Sunday, March 06, 2005

Ghosts

Chasing something...or running from something? Still trying to figure that one out. I think I've all but decided that it's a little bit of both. Also still trying to figure out why a certain person I know won't leave well enough alone. Won't let me go and won't let me be happy. Or at least...tries. After a few days, or anymore, a few weeks of silence, he comes waltzing back in just like he'd never even left. Bringing with him all these feelings I'd tried so hard to kill by feeding me these I missed yous and I want to see yous and I'll call yous and of course the 'why don't you come up?' and then he goes away again. Dude...enough is enough.
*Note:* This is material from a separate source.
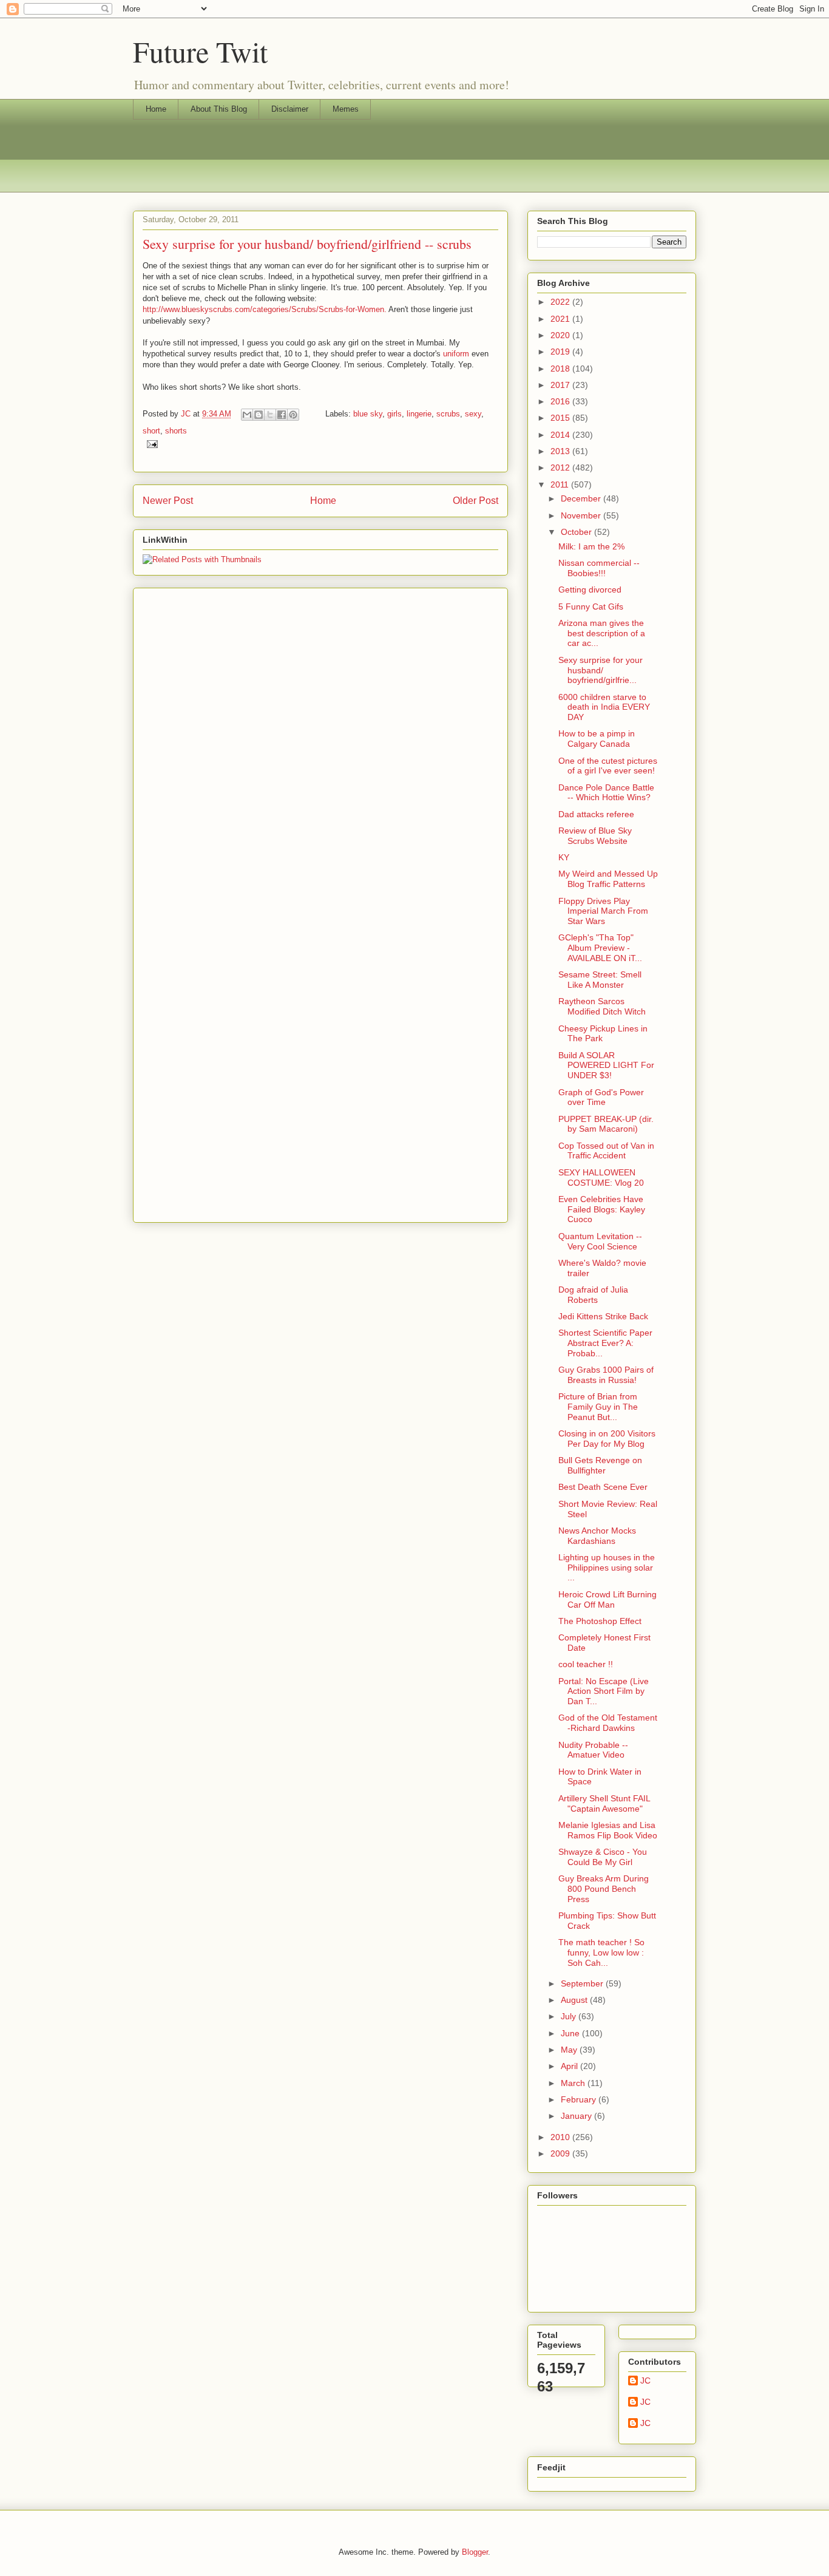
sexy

STAY GONE. I'm not a yo-yo. Stop treating me like one. Why can't you play your chosen part and stay away? I've moved on. I'm HAPPY. Leave it...and me...alone. You screwed it up for me once, but by some miracle, I got it back. I won't let you do it again. But anyway, enough of that tangent...I have to send condolences out to my sister-in-law's brother and his wife. They lost their 3-day old son on March 2nd. Which is kind of eerie, given that my brother and his wife (this guy's sister) lost their son on February 28, 2002. And like I said on that post below...some things I will never understand. So I'm going to bed. One more thing though...HAPPY BELATED BIRTHDAY JONATHAN!!! Thanks for being a rock for me in this hurricane life I lead. Hope you're always there, and I hope I'm half the friend to you that you've always been to me.